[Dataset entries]
──────────────────────────────

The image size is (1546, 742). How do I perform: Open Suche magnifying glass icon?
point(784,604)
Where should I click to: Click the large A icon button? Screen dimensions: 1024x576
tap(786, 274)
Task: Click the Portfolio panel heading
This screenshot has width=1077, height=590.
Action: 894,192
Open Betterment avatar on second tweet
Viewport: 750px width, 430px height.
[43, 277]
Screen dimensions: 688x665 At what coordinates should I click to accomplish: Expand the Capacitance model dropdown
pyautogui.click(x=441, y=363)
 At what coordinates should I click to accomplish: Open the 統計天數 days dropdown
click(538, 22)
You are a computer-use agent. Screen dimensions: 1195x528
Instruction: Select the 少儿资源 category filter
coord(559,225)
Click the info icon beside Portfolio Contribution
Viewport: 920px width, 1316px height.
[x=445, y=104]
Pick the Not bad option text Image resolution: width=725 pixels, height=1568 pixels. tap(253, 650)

──────────────────────────────

The answer should be the exact lines running from the line containing "Viewport: 750px width, 430px height." to the last line of the entries, with nothing else.

Viewport: 750px width, 430px height.
[43, 277]
Screen dimensions: 688x665 At what coordinates should I click to accomplish: Expand the Capacitance model dropdown
pyautogui.click(x=441, y=363)
 At what coordinates should I click to accomplish: Open the 統計天數 days dropdown
click(538, 22)
You are a computer-use agent. Screen dimensions: 1195x528
Instruction: Select the 少儿资源 category filter
coord(559,225)
Click the info icon beside Portfolio Contribution
Viewport: 920px width, 1316px height.
[x=445, y=104]
Pick the Not bad option text Image resolution: width=725 pixels, height=1568 pixels. tap(253, 650)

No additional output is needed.